- [Textauszug]:
┄┄┄┄┄┄┄┄┄┄
„[...] Schreiben ist entweder das Mittel der Befreiung von gesellschaftlichen Fesseln, Konventionen und Zwängen, oder es ist nichts. Null und nichtig.“ (hier der ganze Artikel)Und meine innere Antwort/Reaktion darauf? Ja! Was sonst? Ich meine, wie sonst sollte ich antworten/reagieren (mal ganz abgesehen davon, dass der Text ja gar keine Antwort will/fordert/braucht).
Ja!
Und nein.
Denn ja, genau das (so vereinnahme ich die Worte, den einen stark behauptenden Satz) bedeutet mir mein Schreiben: Mittel zur Befreiung. Zur Befreiung von – schon da trenne ich mich von den Worten des anderen, denn ja, Fesseln sind es auch bei mir, von denen ich mich in einem langen und andauernden Prozess befreie, aber ob diese Fesseln aus dem gleichen Material sind? Darum geht es auch nicht. Und natürlich brauche ich, um dies über mich und mein Schreiben zu sagen, nicht die Worte, den starken Satz eines anderen, denn ich weiß das ja in mir, weiß es besser und richtiger, als es ein von außen drauf Schauender wissen oder auch nur ahnen kann, dass es genau so ist und stimmt, für mich. Ich brauche diese Worte nicht, die vertrauten des Fremden, brauche diesen starken Satz nicht, den ganzen kleinen großen Text nicht, der da aus fremder Feder kommt. Brauche ihn nicht, da er längst in mir ist. Okay, hin und wieder ein Spiegel zur Bestätigung: Ja, du bist noch da, Entfesslungswille, bist noch genauso wahr und stark da wie je, wirst bleiben, ja, das wirst du. Und ein Spiegel zur Erinnerung: Da sind noch Reste der Fesseln, lass nicht nach. Ja, dafür sind sie gut, diese fremden Worte, Sätze, Texte. Deshalb greife ich zu, nehme sie mir, verleibe sie mir ein, erlaube mir das, überhaupt: nichts als Erlaubnis, Selbsterlaubnis, entfesselte.
┄┄┄┄┄┄┄┄┄┄
- [Gegebenes Material]:
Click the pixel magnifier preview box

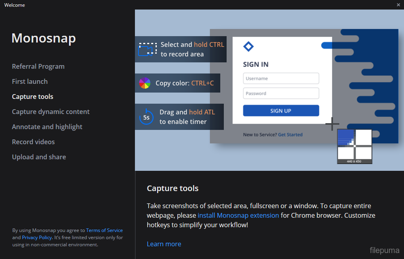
┄┄┄┄┄┄┄┄┄┄
- [Was zu tun ist]:
Fass den Text über das Schreiben als Befreiung in zwei Sätzen zusammen.

- [Antwort zur Aufgabe]:
Auf den zitierten Satz, Schreiben sei entweder ein Mittel der Befreiung von gesellschaftlichen Fesseln, Konventionen und Zwängen oder nichts, antwortet das Ich mit Ja und Nein: Auch ihm bedeutet Schreiben Befreiung, doch ob seine Fesseln aus dem gleichen Material sind, lässt es offen. Die fremden Worte braucht es eigentlich nicht, weil es das längst in sich weiß, aber es nutzt sie als Spiegel, der seinen Entfesslungswillen bestätigt und an die Reste der Fesseln erinnert.